Hal itu membuat Elios tersenyum manis, tangannya terangkat untuk mengelus kepala Zio. "Kakakku pintar," ucapnya di akhiri kekehan yang menurut Zio menyeramkan.

Isakan kecil mulai terdengar dari Zio, saat ini rasa takut mulai menguasainya. Ia tak bisa mengendalikan diri seperti biasanya, melihat Elios yang seperti itu Zio kembali mengingat jika anak itu bisa membunuhnya kapan saja.

"Sayang, kenapa? Apa ada yang sakit? Daddy nakal?"

Zio melihat Mommy nya, yang akhirnya memperhatikannya. Bibir mungil yang masih menyedot susu itu bergetar, tapi tidak ada niatan untuk melepas dot nya.

Isabella menatap khawatir Putranya, tapi juga gemas dengan tingkahnya. Ia hanya takut Damien kelepasan tadi, dan Zio yang berniat mengadu malah ia abaikan. "Mana yang sakit, hm?"

Zio menggeleng, membuat air matanya yang sudah di pelupuk mata menetes. Dengan cepat, Zio mengelapnya dengan tangan kirinya sedangkan tangan kanannya masih setia memegang botol susu.

Elios hampir mengeluarkan tawa gemasnya. "Sepertinya kakak lelah Bi, mungkin lapar juga."

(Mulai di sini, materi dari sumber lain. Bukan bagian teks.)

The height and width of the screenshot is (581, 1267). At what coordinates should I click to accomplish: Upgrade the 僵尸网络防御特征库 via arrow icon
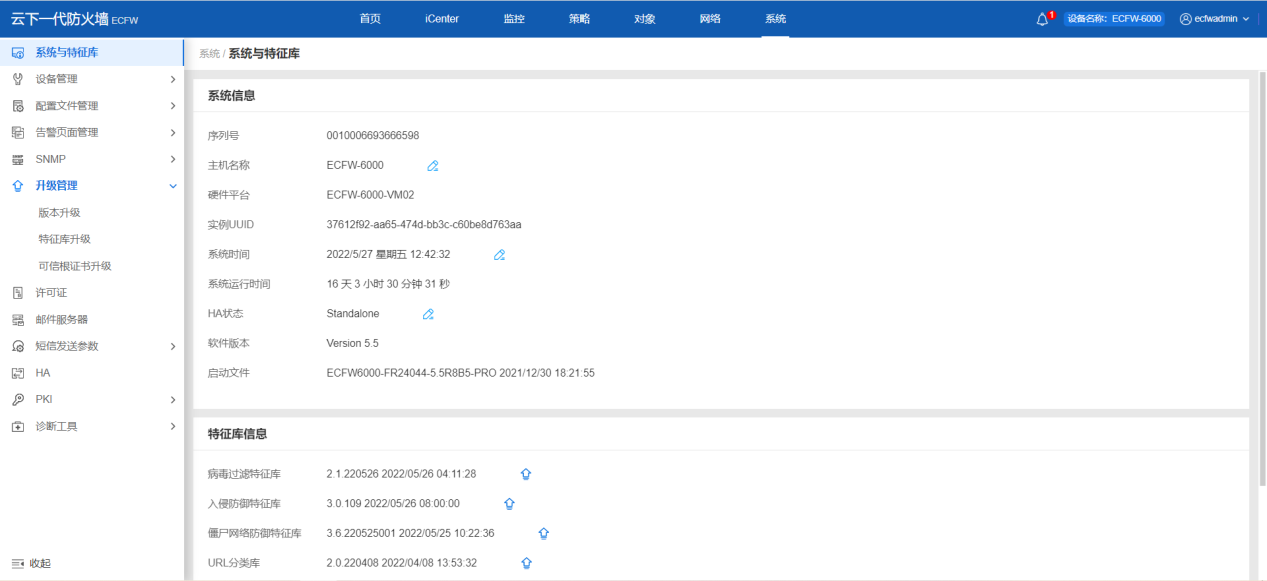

Zio sinis Elios, ia menarik keluar dot yang menyumpal mulutnya sehingga menimbulkan bunyi 'Plop!' kemudian mengecap-ngecap menikmati rasa susu yang tersisa di lidah. Tak lama setelah itu, Zio mencibikkan bibir nya. Kedua mata bulatnya menatap memelas pada Mommy nya. "Hiks! ... Huaa ... Mommy! ... "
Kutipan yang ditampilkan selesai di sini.